Eles tinham jagunços, vestidos com gibão de couro, canela de couro e andavam com paus, facões e armas. Ameaçaram, bateram e até mataram quem não queria ir embora da terra. Eu mesmo não consegui agüentar. Colocaram fogo no meu pastinho», lamenta.
Tradições começam a ser resgatadas
Debaixo do pé de juazeiro, do lado da casa de quatro cômodos, construída com tijolos artesanais de barro e de adobe, chão de terra e telhado de telhas feitas da lama do próprio quintal, o lavrador Nicolau Quaresma Franco, 68 anos, morador da comunidade de Taperinha, tem todo um aparato rústico para fazer farinha de mandioca torrada, alimento típico dos quilombolas do Vale do Gorutuba. Por cima de sua casa, cabos energéticos do programa federal Luz para Todos, alimentam um rádio. Água não precisa mais ser buscada longe, a um quilômetro e de balde na cabeça. Vem agora encanada de um poço comunitário furado pela Associação dos Quilombolas. Nicolau mostra com alegria a terra de onde tira o sustento para ele, dois filhos e uma neta. «Nós plantamos o milho, feijão gorutuba e mandioca. É com isso que sustento minha família», afirma. Com auxílio desses programas, o senhor Nicolau se diz pronto para seguir com o grande sonho de ser alfabetizado, juntamente com outras 403 pessoas da comunidade, no projeto-piloto de Alfabetização Quilombola BB Educar, da Fundação Banco do Brasil.
Ele é um exemplo dos beneficiados da formação de uma entidade, a Associação dos Quilombolas do Vale do Gorutuba, que traçou prioridades e procurou parceiros. Seriam três as principais, de acordo com o presidente da Associação, Dernerval Fernandes Oliveira: terra, água e educação. Tínhamos um laudo antropológico e o reconhecimento do governo de que somos quilombolas. Então, escrevemos um calhamaço com todas nossas necessidades e enviamos para Brasília, prefeituras, Governo do estado», conta.
De acordo com ele, assentamentos saíram do papel, alojando parte da comunidade que vivia de favor ou em invasões. Ainda está longe do ideal. Precisamos de terra para plantar e sobreviver, e não tem isso em todos os assentamentos.

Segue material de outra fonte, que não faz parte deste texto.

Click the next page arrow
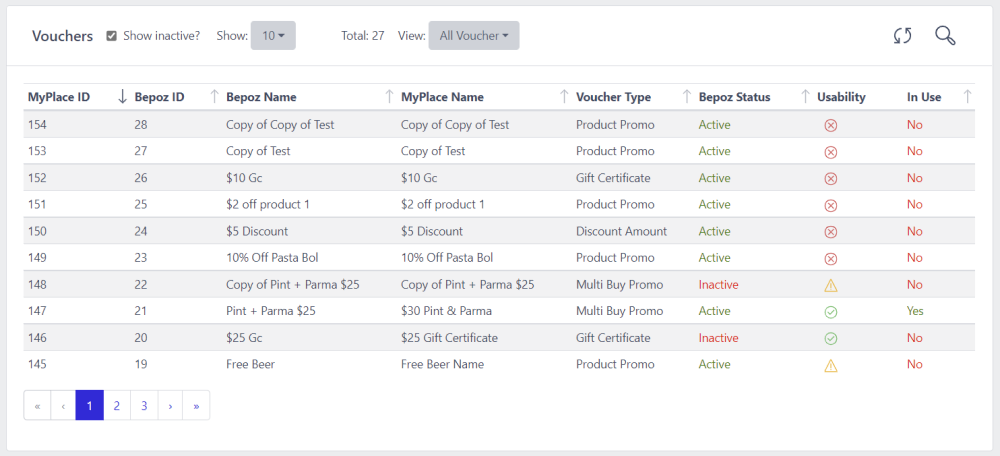This screenshot has width=1000, height=456. tap(170, 406)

Conseguimos trazer luz elétrica para algumas comunidades, abastecemos de água 85% do nosso povo e conseguimos uma escola de 1ª à 8ª série e ainda um projeto de alfabetização de adultos. Agora, queremos incentivos à produção de farinha, galinhas, e outros alimentos, além de partilhar nossa cultura com a comunidade, diz.
Um dos exemplos é a integração das crianças à capoeira e das mulheres à aula de bordado na sede da Associação na Comunidade da Taperinha. Apesar de manter tradições culturais de artesanato, dança e música, com tambor e palmas, e dos festejos de datas santas, os gorutubanos haviam perdido a história de sua origem. Artes comuns a outras comunidades negras, como a capoeira e a marambaia (tipo de crochê) são agora resgatadas.
Driblando a saudade dos que partiram
A miséria em que ainda vive parte do povo quilombola do Vale do Rio Gorutuba, entre sete municípios do Norte de Minas, é muito distante da situação de seus antepassados na mesma região. A sistemática grilagem das terras, aos poucos dissipou a cultura, trouxe a pobreza onde antes havia fartura e levou a emigração, que separa mãe de filho, avô de neto, irmão de irmã.
Na comunidade de Jacaré Grande, onde seis casebres de tijolos de barro e madeira, e uma pequena venda se dispõem em volta da pequena Capela de Nossa Senhora dos Remédios, a principal fonte de renda vem da festa organizada para a santa, entre 30 de agosto e sete de setembro, quando parte dos quintais e dos terrenos são alugados para barraquinhas e a gente da aldeia pode trabalhar.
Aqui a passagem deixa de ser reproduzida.